Table 1,000,000 rows is 240 Mb on disk
Table 2,000,000 rows is 480 Mb on disk
Table 5,000,000 rows is 1,200 Mb on disk
Table 10,000,000 rows is 2,400 Mb on disk
Table 50,000,000 rows is 12,000 Mb on disk
Table 100,000,000 rows is 24,000 Mb on disk
|     ~     |   #   |      1      |         2         |  3  | 4 |  5  | 6  | 7 | 8  | 9 |         10         |        11        |
+-----------+-------+-------------+-------------------+-----+---+-----+----+---+----+---+--------------------+------------------+
|          0|      1|1897876237916|2021-11-24T00:00:00|50868|  0| 8387|C4-3|WGA|21° |   |  1.5878192881433402|9.046682540914231 |
|          1|      2|2191019820422|2021-09-25T00:00:00|50164|  1|11017|C2-1|NRK|None|ABC|0.010731545998969043|15.3822483763811  |
|          2|      3| 466194288952|2021-11-09T00:00:00|50491|  1| 4773|C3-5|FCD|21° |XYZ|  2.0598485514016818|3.383346544302269 |
|          3|      4| 462279372300|2021-10-03T00:00:00|50056|  1|15795|C1-4|DGJ|0°  |XYZ|   1.17253016

The values in the tables above are all unique!

### Save / Load .tpz format

Without compression (fastest)

In [3]:
tmp = Path(tempfile.gettempdir()) / "junk"
tmp.mkdir(exist_ok=True)

results = Table()
results.add_columns('rows', 'save (sec)', 'load (sec)')
for t in tables:
    fn = tmp / f'{len(t)}.tpz'
    start = perf_counter()
    t.save(fn)
    end = perf_counter()
    save = round(end-start,3)
    assert fn.exists()
    print(f"saving {len(t):,} rows ({fn.stat().st_size/1e6:,.0f} Mb) took {end-start:,} seconds")
    
    start = perf_counter()
    t2 = Table.load(fn)
    end = perf_counter()
    load = round(end-start,3)
    print(f"loading {len(t2):,} tows took {end-start:,} seconds")
    del t2
    fn.unlink()
    results.add_rows(len(t), save, load)

saving 1,000,000 rows (240 Mb) took 0.4755823000014061 seconds


importing '1000000.tpz' file: 100%|██████████| 12/12 [00:00<00:00, 21.45it/s]

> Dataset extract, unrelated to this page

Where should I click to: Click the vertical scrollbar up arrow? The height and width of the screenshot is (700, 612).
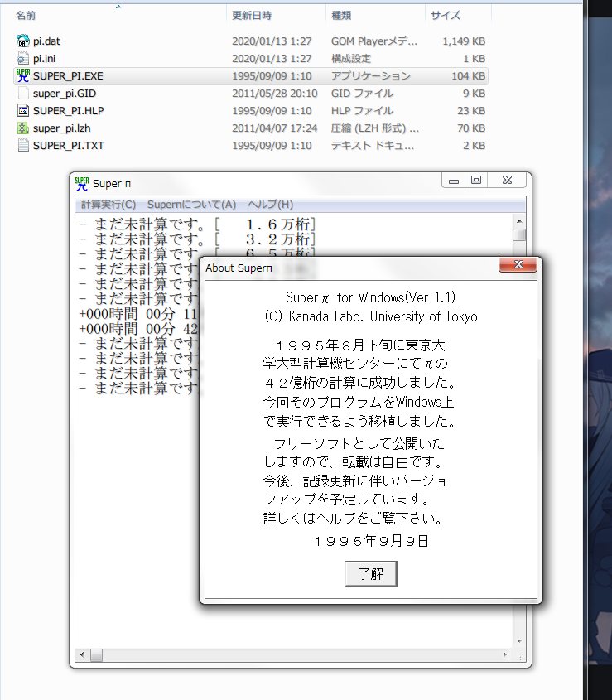click(x=519, y=220)
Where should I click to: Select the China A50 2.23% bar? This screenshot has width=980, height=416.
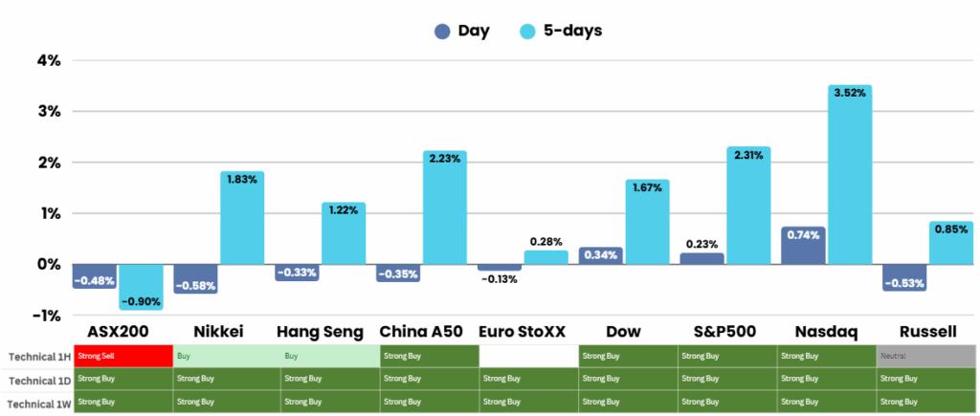click(x=444, y=210)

loading 1,000,000 tows took 0.5728237000002991 seconds
saving 2,000,000 rows (480 Mb) took 0.9596193000033963 seconds


importing '2000000.tpz' file: 100%|██████████| 24/24 [00:01<00:00, 20.00it/s]

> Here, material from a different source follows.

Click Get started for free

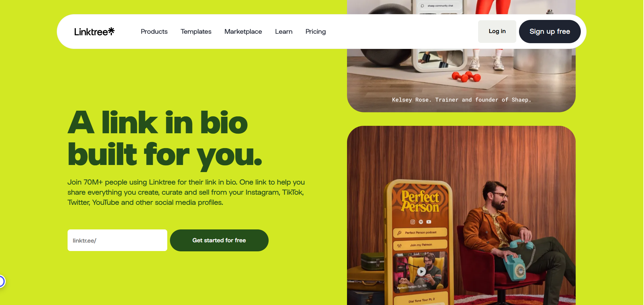219,240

loading 2,000,000 tows took 1.2175401999993483 seconds
saving 5,000,000 rows (1,200 Mb) took 2.417090199996892 seconds


importing '5000000.tpz' file: 100%|██████████| 60/60 [00:03<00:00, 19.67it/s]


loading 5,000,000 tows took 3.0794375999976182 seconds
saving 10,000,000 rows (2,400 Mb) took 4.631444800004829 seconds


importing '10000000.tpz' file: 100%|██████████| 120/120 [00:06<00:00, 19.80it/s]


loading 10,000,000 tows took 6.088362100002996 seconds
saving 50,000,000 rows (12,000 Mb) took 24.71230110000033 seconds


importing '50000000.tpz' file: 100%|██████████| 600/600 [00:34<00:00, 17.40it/s]


loading 50,000,000 tows took 34.57949820000067 seconds
saving 100,000,000 rows (24,000 Mb) took 48.25354669999797 seconds


importing '100000000.tpz' file: 100%|██████████| 1200/1200 [01:18<00:00, 15.24it/s]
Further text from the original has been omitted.